What the exercise asks: Could you copy out the stretch of material from the line containing "Task: Select Deaths year to date label" through the line containing "tap(164, 135)", word for word and with nothing else?

+ + + + + + +

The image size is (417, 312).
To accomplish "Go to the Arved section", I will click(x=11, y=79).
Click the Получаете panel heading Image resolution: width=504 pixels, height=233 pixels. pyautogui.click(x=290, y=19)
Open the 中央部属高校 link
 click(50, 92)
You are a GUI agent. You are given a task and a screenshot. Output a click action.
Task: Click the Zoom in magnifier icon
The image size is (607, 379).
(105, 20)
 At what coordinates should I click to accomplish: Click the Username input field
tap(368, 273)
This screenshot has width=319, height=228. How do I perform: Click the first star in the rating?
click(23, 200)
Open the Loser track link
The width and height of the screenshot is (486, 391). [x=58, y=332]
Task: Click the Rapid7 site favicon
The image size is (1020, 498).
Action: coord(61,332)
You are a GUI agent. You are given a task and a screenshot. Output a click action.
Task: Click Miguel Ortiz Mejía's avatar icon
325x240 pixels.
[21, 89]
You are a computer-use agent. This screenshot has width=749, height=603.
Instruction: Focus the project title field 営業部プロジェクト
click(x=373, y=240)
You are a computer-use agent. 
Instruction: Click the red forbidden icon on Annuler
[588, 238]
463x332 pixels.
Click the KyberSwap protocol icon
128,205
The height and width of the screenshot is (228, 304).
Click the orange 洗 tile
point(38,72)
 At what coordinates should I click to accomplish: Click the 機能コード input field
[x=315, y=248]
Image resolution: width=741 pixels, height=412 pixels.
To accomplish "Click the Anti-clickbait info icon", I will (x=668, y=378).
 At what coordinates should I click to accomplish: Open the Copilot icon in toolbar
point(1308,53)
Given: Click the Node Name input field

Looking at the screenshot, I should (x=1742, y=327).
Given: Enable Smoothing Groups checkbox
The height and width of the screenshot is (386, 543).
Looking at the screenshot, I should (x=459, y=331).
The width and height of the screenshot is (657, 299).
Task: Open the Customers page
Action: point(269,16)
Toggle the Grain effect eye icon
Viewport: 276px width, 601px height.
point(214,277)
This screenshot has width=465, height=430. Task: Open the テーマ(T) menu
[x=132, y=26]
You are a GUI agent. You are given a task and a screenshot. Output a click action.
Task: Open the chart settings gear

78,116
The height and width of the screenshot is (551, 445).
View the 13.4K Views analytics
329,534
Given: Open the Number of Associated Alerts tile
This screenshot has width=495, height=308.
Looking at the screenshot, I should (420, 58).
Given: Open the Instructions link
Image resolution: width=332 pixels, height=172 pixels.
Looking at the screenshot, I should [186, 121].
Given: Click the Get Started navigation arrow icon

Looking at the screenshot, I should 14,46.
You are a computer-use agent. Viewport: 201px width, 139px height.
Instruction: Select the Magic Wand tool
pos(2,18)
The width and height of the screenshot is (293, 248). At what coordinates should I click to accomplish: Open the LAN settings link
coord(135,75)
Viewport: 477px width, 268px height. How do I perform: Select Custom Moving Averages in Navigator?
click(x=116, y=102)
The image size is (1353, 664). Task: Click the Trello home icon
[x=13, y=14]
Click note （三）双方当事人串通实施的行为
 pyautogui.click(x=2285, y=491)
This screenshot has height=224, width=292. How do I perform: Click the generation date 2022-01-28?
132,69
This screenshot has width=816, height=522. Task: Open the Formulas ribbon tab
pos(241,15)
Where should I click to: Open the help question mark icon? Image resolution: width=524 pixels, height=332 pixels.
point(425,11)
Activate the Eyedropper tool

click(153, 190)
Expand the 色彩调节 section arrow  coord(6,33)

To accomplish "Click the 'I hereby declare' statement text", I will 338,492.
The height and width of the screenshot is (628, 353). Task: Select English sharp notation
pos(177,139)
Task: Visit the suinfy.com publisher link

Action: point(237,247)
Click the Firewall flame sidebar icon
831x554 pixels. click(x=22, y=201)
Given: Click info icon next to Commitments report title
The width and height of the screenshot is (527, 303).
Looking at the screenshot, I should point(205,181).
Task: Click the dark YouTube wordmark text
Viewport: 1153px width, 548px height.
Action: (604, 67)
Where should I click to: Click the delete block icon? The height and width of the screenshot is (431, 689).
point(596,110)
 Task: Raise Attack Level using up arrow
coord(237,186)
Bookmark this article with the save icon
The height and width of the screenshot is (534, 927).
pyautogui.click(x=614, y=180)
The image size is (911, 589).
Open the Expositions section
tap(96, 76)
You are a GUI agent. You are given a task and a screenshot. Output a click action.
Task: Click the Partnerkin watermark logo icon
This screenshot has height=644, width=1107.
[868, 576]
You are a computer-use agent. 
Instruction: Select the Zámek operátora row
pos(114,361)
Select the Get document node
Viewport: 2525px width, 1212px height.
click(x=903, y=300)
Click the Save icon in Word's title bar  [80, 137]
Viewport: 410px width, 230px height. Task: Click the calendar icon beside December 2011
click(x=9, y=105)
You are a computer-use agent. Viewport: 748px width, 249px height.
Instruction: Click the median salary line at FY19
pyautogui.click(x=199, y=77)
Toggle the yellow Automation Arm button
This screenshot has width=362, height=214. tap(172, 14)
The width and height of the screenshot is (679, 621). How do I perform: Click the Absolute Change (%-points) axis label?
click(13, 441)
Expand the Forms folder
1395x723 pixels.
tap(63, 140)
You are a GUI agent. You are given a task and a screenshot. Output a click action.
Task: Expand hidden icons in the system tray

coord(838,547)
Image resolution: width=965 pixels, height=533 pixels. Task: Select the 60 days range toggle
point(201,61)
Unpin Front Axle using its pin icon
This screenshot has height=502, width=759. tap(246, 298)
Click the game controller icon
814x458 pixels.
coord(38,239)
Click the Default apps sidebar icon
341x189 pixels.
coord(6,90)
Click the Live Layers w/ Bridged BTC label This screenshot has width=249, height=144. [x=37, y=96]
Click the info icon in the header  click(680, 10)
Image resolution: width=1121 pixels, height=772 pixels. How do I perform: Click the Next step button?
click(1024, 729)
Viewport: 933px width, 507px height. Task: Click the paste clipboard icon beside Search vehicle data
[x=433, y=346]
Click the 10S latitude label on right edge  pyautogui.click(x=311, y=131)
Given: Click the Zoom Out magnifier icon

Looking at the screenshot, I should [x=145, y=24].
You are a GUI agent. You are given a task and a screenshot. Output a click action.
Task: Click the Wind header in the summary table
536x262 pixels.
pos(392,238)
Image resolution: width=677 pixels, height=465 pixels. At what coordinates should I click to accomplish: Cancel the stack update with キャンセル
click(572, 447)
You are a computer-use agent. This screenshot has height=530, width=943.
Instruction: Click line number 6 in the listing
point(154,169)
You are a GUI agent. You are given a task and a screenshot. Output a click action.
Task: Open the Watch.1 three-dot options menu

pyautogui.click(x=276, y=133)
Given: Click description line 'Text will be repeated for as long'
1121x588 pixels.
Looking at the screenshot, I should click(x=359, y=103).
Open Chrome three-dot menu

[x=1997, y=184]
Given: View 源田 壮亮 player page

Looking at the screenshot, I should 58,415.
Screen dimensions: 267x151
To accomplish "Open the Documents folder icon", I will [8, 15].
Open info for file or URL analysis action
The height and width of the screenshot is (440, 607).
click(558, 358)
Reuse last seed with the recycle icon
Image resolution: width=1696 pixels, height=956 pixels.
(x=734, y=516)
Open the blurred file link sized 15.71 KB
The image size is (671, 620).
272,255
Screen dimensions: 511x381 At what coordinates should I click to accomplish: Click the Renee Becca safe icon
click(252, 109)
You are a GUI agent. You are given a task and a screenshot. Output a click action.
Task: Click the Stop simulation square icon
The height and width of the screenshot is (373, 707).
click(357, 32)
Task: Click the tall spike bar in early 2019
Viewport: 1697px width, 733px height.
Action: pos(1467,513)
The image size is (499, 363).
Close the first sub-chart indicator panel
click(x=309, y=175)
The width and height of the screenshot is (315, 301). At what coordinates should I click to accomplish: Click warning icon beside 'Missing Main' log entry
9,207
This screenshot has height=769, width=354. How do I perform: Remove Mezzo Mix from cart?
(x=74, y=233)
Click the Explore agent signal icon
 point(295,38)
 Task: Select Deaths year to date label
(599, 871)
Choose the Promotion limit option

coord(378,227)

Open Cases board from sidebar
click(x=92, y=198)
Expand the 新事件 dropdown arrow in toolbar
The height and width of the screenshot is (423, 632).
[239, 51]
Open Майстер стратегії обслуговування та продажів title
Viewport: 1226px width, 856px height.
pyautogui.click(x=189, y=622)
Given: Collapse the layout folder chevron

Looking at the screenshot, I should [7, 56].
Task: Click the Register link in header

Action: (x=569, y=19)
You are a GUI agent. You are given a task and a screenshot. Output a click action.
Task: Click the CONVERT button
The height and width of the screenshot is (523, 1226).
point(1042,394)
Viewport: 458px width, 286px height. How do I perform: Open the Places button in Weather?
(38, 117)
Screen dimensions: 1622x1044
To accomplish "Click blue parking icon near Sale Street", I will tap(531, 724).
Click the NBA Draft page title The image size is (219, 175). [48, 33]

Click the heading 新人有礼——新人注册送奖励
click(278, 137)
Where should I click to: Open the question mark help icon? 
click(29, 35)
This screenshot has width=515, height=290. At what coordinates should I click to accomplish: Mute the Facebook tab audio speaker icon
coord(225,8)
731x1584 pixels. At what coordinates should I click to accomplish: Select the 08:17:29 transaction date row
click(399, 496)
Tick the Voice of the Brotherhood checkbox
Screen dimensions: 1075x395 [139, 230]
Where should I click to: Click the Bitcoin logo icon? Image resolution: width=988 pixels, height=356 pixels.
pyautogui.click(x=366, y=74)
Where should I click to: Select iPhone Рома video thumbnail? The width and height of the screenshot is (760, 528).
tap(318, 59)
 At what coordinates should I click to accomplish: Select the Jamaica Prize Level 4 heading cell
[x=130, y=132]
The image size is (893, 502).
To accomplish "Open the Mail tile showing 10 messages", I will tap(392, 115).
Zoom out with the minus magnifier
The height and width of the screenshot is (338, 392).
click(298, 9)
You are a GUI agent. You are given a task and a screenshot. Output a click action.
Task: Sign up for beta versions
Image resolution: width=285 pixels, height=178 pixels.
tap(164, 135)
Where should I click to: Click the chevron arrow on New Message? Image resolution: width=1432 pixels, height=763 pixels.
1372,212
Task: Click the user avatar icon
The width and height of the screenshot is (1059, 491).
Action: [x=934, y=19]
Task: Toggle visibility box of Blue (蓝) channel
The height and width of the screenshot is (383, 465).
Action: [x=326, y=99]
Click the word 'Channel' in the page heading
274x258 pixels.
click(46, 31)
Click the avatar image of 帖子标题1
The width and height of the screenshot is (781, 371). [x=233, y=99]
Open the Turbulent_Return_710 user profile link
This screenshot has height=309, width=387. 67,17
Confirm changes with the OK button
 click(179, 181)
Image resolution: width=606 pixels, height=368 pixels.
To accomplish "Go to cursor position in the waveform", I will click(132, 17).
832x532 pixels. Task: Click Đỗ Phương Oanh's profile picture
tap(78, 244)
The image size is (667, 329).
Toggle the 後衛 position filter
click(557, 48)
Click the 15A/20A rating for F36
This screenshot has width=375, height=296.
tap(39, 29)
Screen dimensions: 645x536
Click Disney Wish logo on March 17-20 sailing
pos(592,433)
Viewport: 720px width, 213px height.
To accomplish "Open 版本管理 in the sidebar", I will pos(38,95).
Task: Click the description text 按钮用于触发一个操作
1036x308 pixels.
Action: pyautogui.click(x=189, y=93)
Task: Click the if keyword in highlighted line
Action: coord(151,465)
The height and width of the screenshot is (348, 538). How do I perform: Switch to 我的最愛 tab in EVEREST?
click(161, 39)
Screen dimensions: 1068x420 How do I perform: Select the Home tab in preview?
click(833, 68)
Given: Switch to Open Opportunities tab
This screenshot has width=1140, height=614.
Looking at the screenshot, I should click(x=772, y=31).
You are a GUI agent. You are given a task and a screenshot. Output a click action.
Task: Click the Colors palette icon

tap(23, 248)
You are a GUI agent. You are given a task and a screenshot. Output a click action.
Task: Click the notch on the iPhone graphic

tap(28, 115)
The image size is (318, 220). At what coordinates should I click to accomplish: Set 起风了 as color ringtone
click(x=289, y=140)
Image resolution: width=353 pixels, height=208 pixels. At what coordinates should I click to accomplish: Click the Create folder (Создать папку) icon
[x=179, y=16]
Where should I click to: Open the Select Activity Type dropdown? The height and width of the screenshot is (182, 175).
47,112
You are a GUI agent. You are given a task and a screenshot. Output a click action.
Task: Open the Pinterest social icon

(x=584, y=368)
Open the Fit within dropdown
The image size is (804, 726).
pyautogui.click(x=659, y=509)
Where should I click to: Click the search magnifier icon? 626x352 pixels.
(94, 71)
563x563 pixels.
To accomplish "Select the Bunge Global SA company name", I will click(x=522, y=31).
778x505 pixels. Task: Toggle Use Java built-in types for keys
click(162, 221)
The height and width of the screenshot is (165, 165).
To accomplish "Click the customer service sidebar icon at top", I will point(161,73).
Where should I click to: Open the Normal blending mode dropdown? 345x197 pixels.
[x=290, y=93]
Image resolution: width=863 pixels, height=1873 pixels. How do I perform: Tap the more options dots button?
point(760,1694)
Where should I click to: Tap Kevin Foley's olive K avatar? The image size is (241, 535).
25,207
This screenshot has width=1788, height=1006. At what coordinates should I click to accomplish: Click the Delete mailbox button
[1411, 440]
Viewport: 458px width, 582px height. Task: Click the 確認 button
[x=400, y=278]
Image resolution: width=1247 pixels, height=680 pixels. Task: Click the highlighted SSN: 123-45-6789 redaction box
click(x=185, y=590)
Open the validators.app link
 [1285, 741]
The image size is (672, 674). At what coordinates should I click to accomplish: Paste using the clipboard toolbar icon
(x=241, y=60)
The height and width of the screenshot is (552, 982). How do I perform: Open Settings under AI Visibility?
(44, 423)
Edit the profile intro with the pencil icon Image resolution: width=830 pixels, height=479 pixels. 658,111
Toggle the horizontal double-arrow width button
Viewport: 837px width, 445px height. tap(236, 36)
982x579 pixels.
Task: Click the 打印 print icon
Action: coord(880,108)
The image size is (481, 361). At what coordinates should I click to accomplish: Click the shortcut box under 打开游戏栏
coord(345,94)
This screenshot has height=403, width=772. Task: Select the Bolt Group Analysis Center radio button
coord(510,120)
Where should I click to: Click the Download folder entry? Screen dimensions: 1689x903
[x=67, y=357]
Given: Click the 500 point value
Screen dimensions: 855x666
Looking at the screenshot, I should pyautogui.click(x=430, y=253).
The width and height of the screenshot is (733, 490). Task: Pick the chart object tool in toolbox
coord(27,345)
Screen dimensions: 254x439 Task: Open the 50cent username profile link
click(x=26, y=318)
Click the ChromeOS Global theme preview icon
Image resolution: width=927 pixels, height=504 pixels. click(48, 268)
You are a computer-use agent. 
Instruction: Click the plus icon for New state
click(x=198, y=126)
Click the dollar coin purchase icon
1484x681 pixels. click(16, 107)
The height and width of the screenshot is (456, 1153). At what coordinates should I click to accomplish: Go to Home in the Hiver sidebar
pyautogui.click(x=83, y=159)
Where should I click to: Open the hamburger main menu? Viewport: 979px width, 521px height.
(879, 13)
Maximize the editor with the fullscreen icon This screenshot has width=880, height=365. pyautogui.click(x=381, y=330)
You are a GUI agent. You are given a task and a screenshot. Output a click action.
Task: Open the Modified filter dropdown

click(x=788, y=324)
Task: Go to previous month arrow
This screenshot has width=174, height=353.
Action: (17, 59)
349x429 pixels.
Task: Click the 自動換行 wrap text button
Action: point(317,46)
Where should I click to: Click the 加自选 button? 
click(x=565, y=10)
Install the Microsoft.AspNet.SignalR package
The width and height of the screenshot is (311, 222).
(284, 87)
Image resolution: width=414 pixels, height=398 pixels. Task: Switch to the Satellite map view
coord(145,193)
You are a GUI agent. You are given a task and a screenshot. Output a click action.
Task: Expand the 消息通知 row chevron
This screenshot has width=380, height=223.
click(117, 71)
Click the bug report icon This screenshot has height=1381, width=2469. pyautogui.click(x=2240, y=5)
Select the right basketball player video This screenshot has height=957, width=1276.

+ + + + + + +

Solution for this exercise:
 Task: Select Deaths year to date label
(599, 871)
Choose the Promotion limit option

coord(378,227)

Open Cases board from sidebar
click(x=92, y=198)
Expand the 新事件 dropdown arrow in toolbar
The height and width of the screenshot is (423, 632).
[239, 51]
Open Майстер стратегії обслуговування та продажів title
Viewport: 1226px width, 856px height.
pyautogui.click(x=189, y=622)
Given: Collapse the layout folder chevron

Looking at the screenshot, I should [7, 56].
Task: Click the Register link in header

Action: (x=569, y=19)
You are a GUI agent. You are given a task and a screenshot. Output a click action.
Task: Click the CONVERT button
The height and width of the screenshot is (523, 1226).
point(1042,394)
Viewport: 458px width, 286px height. How do I perform: Open the Places button in Weather?
(38, 117)
Screen dimensions: 1622x1044
To accomplish "Click blue parking icon near Sale Street", I will tap(531, 724).
Click the NBA Draft page title The image size is (219, 175). [48, 33]

Click the heading 新人有礼——新人注册送奖励
click(278, 137)
Where should I click to: Open the question mark help icon? 
click(29, 35)
This screenshot has width=515, height=290. At what coordinates should I click to accomplish: Mute the Facebook tab audio speaker icon
coord(225,8)
731x1584 pixels. At what coordinates should I click to accomplish: Select the 08:17:29 transaction date row
click(399, 496)
Tick the Voice of the Brotherhood checkbox
Screen dimensions: 1075x395 [139, 230]
Where should I click to: Click the Bitcoin logo icon? Image resolution: width=988 pixels, height=356 pixels.
pyautogui.click(x=366, y=74)
Where should I click to: Select iPhone Рома video thumbnail? The width and height of the screenshot is (760, 528).
tap(318, 59)
 At what coordinates should I click to accomplish: Select the Jamaica Prize Level 4 heading cell
[x=130, y=132]
The image size is (893, 502).
To accomplish "Open the Mail tile showing 10 messages", I will tap(392, 115).
Zoom out with the minus magnifier
The height and width of the screenshot is (338, 392).
click(298, 9)
You are a GUI agent. You are given a task and a screenshot. Output a click action.
Task: Sign up for beta versions
Image resolution: width=285 pixels, height=178 pixels.
tap(164, 135)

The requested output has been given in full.